● **Passage to read**
The rebooted Trans-Pacific Partnership took another step to becoming a reality with the recent publication of the trade pact’s final text ahead of an official signing ceremony in Santiago, Chile scheduled for later this week.
Now re-branded as the Comprehensive and Progressive Agreement for Trans-Pacific Partnership (CPTPP) – also referred to as “TPP-11” – the free trade agreement between Australia, Brunei, Canada, Chile, Japan, Malaysia, Mexico, New Zealand, Peru, Singapore and Vietnam has been widely touted as an antidote to growing U.S. protectionism under President Trump.
The Trudeau government in a statement said the deal will give Canada “preferential access to half a billion consumers in the world’s most dynamic and fast-growing market, a move that will strengthen Canadian businesses, grow the economy, and create more well-paying jobs for middle class Canadians.”

● **Tasks**
A - According to the article on the Trans-Pacific Partnership, in which city is the official signing ceremony scheduled?
B - Extend the article on the Trans-Pacific Partnership, picking up right after its last sentence.
The entries that follow have no connection to the article on the Trans-Pacific Partnership.

● **Information**
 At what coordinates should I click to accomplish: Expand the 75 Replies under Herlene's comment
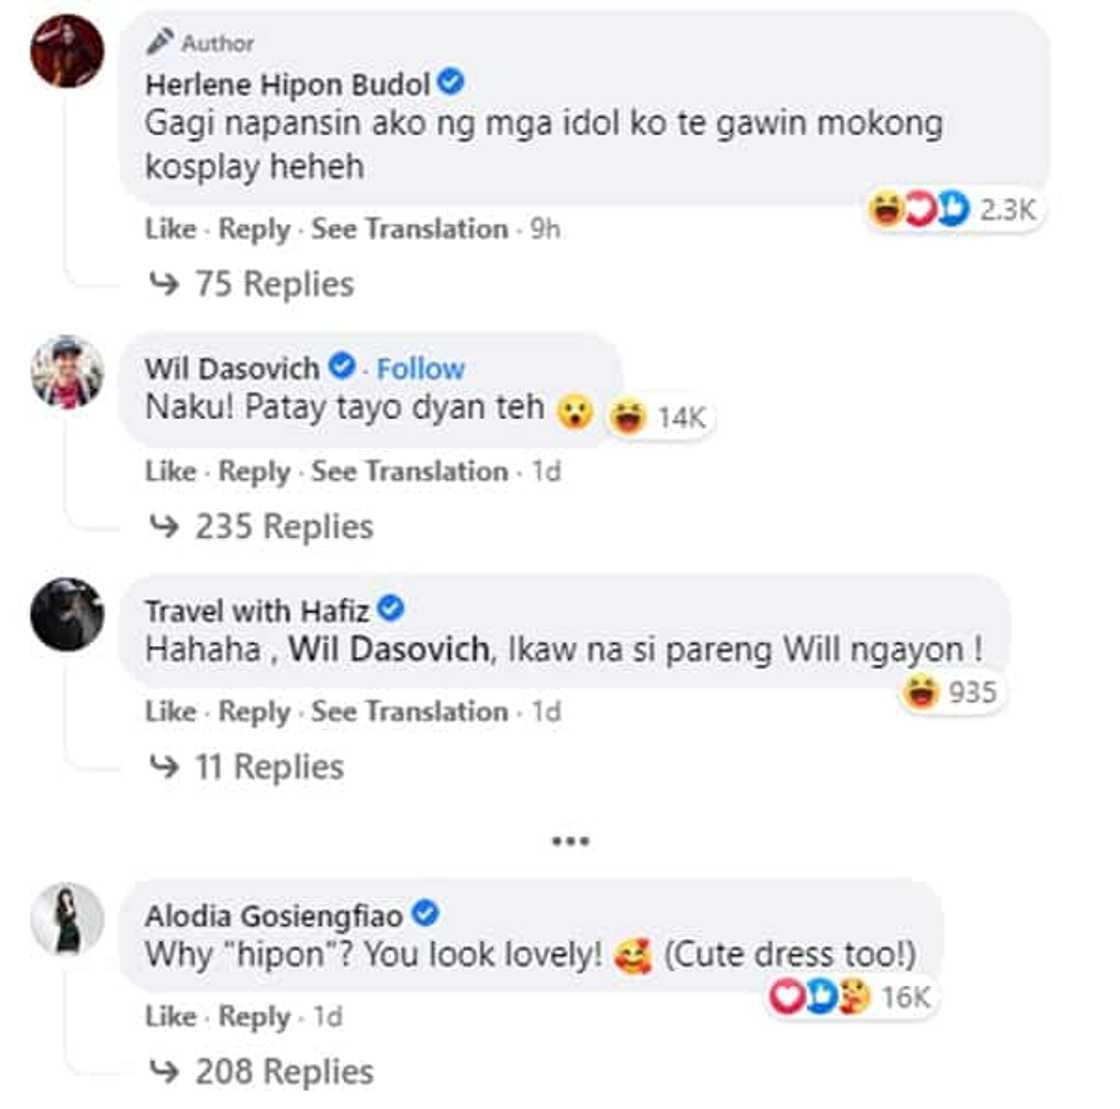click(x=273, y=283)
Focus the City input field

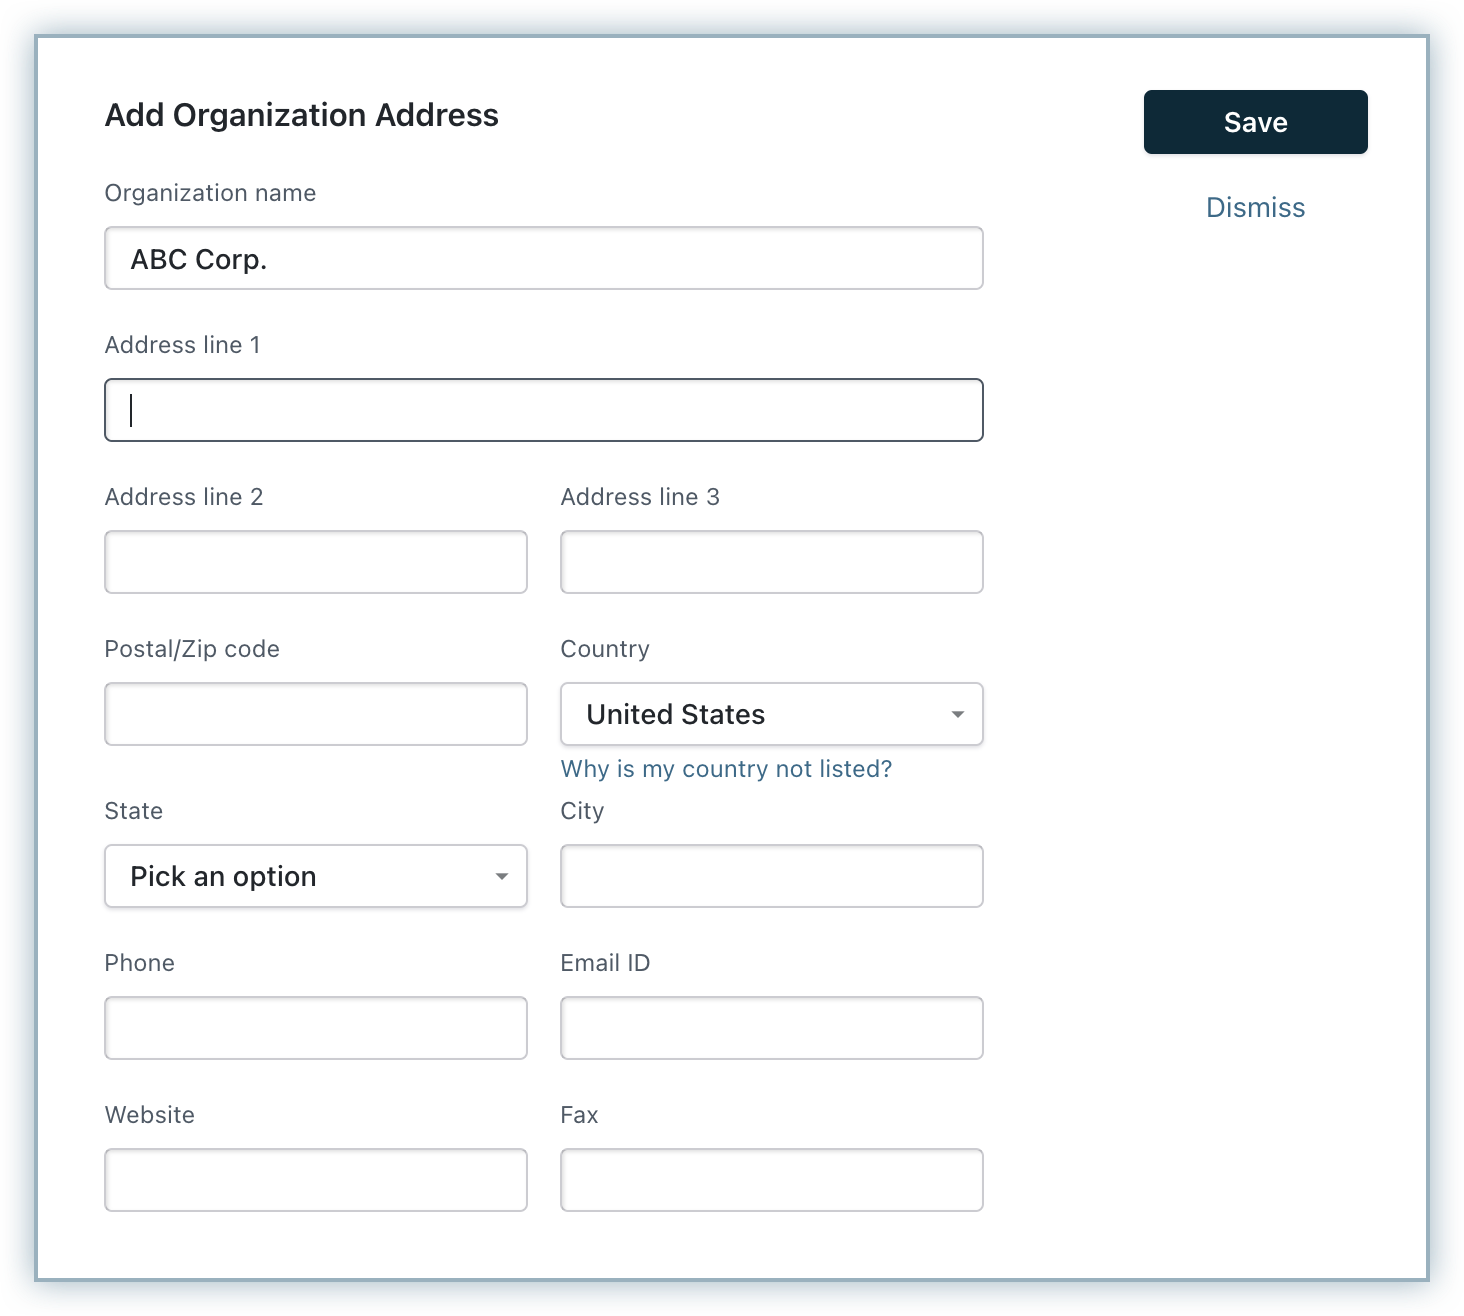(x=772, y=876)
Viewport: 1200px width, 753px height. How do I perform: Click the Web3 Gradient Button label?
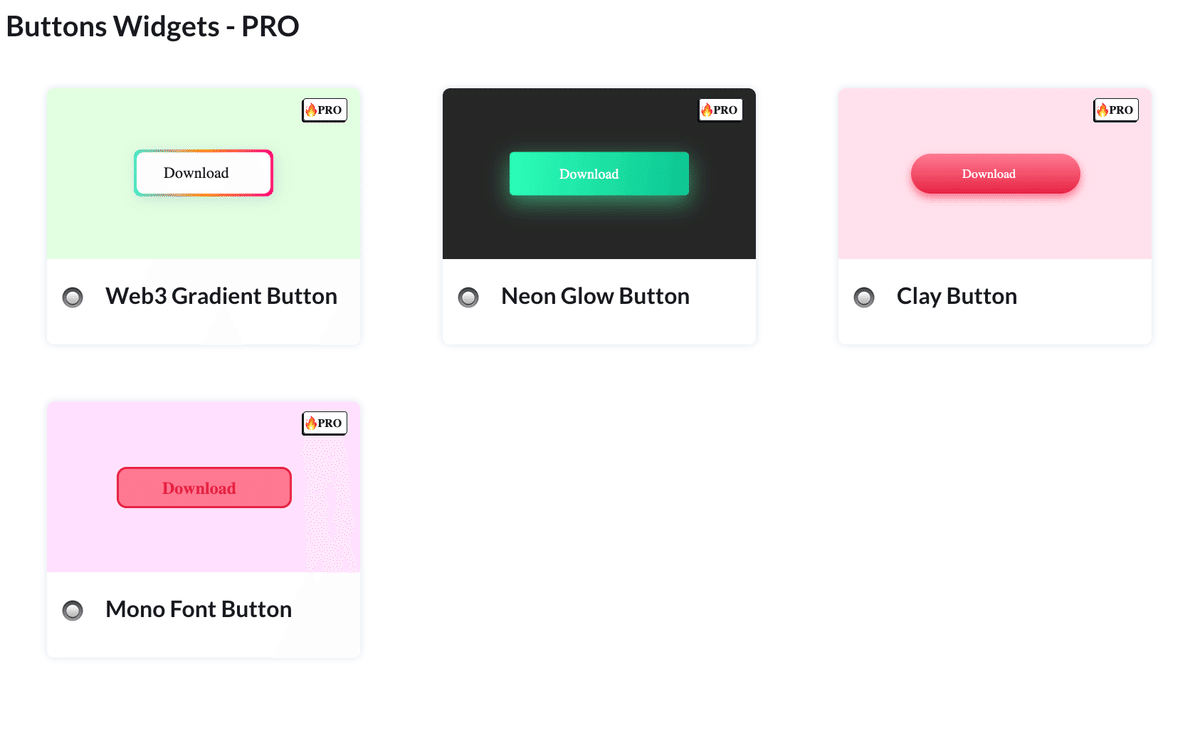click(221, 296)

● **Task results**
A - Santiago, Chile.

B -
Although considerably diminished without participation of the United States, the CPTPP remains hugely significant as it creates a new Asia-Pacific trading bloc of half a billion people with a combined gross domestic product of CAD $13.5 trillion – a full 13.5% of global GDP and a little over half the U.S. share of 24.5%.
Government impact analysis published last month concluded that the agreement would generate long-term economic gains for Canada of $4.2 billion, up from the $3.4 billion that was expected under the old TPP. The increase is due to improved market access to member nations for farm exports in the absence of U.S. competition.
However, the same study warned that the CPTPP could also lead to a decrease in U.S. exports to Canada by $3.3 billion, sparking concerns that the deal could potentially undermine Ottawa’s bargaining position in the NAFTA talks.
What’s New in the CPTPP?
Much like the 2015 agreement that was a signature foreign policy initiative of the Obama administration, the CPTPP is a so-called next generation trade deal that expands free trade rules beyond traditional goods and services, by embracing the digital economy and calling for broader requirements in areas such as labour issues, the environment and government procurement.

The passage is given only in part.